I told the cab driver I needed to go to New York City.  As far out of Philly as I could handle.  I couldn't pay the 650 dollars though, so I went to Pat's instead.  (Not even in that frantic state would I make the poor decision to go to Geno's.)  After walking around a bit I took a cab back to campus, went to my room and decided I needed to change my identity.  Cutting my hair and changing my identity was over-the-top, but after months and months of studying, running from one class to another, consuming information without being given the opportunity to critique and debate the "way things are," I felt that it was time to be over the top.  Every Penn kid gets to that point, but instead of creatively dealing with the need to let off steam the trend has been to get wasted out of your mind.  Remember when we used to creatively use our mind and play?  What about playing dress up and running around after school outside in the backyard?  Anyways, completely changing ones identity is way more fun then blacking out at frats.  So, I cut all my hair.  I am not a hair-dresser and I looked ridiculous.  At this point my imagination was running wild and I convinced myself I had to get all the evidence off the Penn campus.  I gathered up all my hair, and then walked to the bus station.  With my trash bag of hair, my hair-filled vacuum cleaner, and a bag of food and provisions for the great unknown future all strewn about me, I noticed the others at the bus station were giving me looks.  I must have looked homeless, and I felt the weight of their judgments upon my shoulders.  I can not imagine actually being homeless, trapped for years under that sort of merciless disregard.  Talk about dehumanizing...  I took the bus out to 49th Street and dumped the hair.  It was all over.  I took a deep breath and walked slowly back to campus.  Swimming through the moonlight under those ancient Philadelphia trees,  I had the sensation of being free from all ties.  I had burst out of the box and had a night of joyful freedom.

Life is fun when you live it out of the ordinary.  We were all given the ability to creatively break out of mundane life, and too often we do not free ourselves because we are afraid that our imagination is immature, weird, crazy, over-the-top.  In a world where mature is being trapped in a suit chasing after money, lets be immature.  In a space where cool is getting piss drunk and making love with people we don't love, lets be weird.

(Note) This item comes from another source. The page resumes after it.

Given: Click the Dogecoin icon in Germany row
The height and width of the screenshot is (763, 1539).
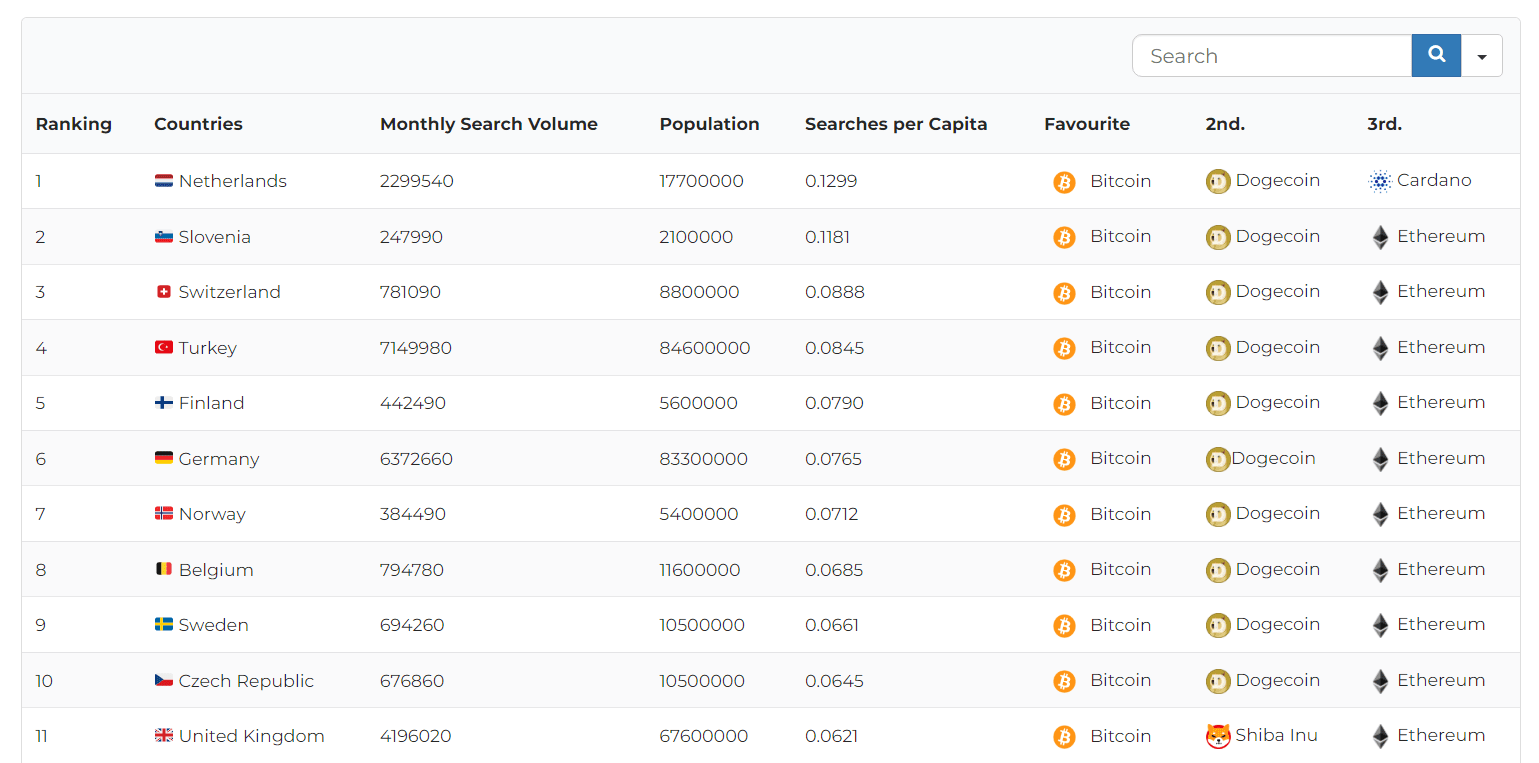Looking at the screenshot, I should (1217, 459).
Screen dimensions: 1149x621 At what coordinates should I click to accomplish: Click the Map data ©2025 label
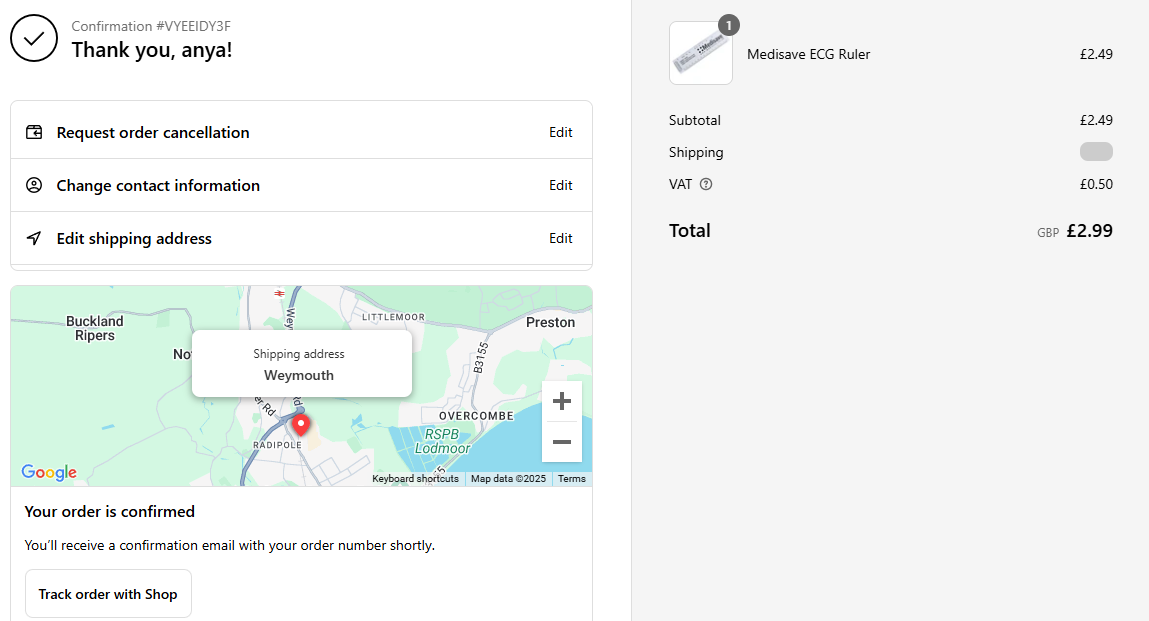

In a society where sane is spending hours and hours being maximally productive without time to breathe, do "nothing" and just enjoy friends and family, lets be crazy.  Over-the-top accepts a limit, a life where the top of our potential is defined by rules and societal norms.  When we allow ourselves to dream about the possibilities of our future, then the sky's the limit.  Lets be over-the-top and dream without reservation.  Lets be free and follow the most exciting of our dreams.